Another excellent analysis, and intriguing how you've carried over the issue of exploring mental illness into another genre of film, especially your noting of the using the character's madness as a plot device. Also nice screen capture of the unusual dissolve. Apart from the technical aspects of the film you've noted, Cagney was remarkable in his career. So varied, and so exciting to watch no matter what he did. He was good at just about anything he turned his hand to. I hope I can see this film one of these days; it's been some years.


Hello Jacqueline,

I want to thank you because, in a way, you're responsible for this post. In the comments section last time you noted how mental illness is usually treated as madness in genre pictures. Well, that inspired me to hunt one down to see how it works. So, thank you.

I'm glad the screencap from midway through the dissolve works. It's difficult to capture what Walsh is doing there in a still image. There are, I believe, three chase sequences in the movie. The first two are constructed through rhythmic editing with cuts, but the third includes dissolves. The dissolves felt odd in that kind of sequence, yet they tied together the various elements of the search and lent the notion of a large centralized technology-based effort to track down the gang. The Treasury agents have a bit of a fetish for technology and scientific investigation procedures in the movie.
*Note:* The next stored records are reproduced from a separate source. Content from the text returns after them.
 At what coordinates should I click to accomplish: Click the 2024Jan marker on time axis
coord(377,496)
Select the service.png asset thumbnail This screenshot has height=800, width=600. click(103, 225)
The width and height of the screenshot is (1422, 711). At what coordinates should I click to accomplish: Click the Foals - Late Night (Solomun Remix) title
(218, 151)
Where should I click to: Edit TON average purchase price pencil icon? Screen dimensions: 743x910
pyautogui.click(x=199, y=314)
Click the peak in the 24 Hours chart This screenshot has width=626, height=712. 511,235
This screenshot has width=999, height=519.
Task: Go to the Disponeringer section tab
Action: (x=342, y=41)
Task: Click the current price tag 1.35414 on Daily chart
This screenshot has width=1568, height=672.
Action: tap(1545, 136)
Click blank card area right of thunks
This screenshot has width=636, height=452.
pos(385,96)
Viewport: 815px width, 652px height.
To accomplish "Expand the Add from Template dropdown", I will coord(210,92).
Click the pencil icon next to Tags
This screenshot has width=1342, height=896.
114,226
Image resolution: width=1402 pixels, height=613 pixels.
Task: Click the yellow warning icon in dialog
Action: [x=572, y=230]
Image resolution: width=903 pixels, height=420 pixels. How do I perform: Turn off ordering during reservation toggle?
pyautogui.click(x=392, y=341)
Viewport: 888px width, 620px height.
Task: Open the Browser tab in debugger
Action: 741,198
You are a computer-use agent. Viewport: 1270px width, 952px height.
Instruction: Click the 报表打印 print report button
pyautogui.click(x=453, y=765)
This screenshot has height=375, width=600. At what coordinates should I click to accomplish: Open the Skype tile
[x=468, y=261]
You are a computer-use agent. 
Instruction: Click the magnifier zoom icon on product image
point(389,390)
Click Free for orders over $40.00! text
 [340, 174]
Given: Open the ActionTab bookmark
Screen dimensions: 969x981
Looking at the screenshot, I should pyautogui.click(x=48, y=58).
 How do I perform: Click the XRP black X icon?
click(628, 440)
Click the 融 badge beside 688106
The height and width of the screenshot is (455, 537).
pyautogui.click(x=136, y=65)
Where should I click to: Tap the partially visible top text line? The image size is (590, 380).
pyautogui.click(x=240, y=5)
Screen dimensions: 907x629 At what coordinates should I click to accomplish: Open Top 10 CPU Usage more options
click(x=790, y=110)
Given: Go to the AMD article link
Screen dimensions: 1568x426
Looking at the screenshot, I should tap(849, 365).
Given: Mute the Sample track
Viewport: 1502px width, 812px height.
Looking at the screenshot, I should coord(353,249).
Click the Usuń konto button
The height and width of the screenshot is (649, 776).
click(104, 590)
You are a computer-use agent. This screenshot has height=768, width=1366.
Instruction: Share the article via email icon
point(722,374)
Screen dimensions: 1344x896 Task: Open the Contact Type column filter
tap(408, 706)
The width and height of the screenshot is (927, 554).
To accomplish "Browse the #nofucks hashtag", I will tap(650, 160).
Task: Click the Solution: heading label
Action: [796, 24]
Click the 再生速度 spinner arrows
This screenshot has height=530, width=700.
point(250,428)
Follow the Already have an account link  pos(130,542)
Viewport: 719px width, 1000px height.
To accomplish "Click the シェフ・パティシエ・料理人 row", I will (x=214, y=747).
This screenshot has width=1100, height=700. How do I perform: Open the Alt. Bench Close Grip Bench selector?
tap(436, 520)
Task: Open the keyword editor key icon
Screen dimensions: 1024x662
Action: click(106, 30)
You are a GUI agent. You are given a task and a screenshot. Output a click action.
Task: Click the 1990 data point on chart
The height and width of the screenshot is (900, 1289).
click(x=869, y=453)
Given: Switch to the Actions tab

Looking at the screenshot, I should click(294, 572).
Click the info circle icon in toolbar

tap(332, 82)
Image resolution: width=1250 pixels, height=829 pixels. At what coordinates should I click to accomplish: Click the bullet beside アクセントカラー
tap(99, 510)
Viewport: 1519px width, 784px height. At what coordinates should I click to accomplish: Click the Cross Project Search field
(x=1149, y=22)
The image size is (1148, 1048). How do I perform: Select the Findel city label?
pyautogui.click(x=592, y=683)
Cagney is gruff and tough-talking, but he moves like a dancer. Even when he has his headaches and tantrums in this film he looks like he's dancing. Speaking of which, I missed Yankee Doodle Dandy (1943) during the war years on this blog and mean to catch up with it someday soon (if only a revival theater within driving distance would show it). He has some serious acting chops too. I was stunned by his breakdown in the scene inside of the prison when he hears about his mother's murder. Another favorite scene scene occurs later in the movie when he tells the gang the legend of the Trojan Horse, replete with 1940s slang. Homer never sounded so good!

Joe Thompson

Thom: "White Heat" was an excellent choice. "Top of the world, Ma" is one of the great ironic lines in cinema.

Joe Thompson ;0)


Hiya Joe,

Yeah, perfect line perfectly timed. And once you see it you'll never forget it.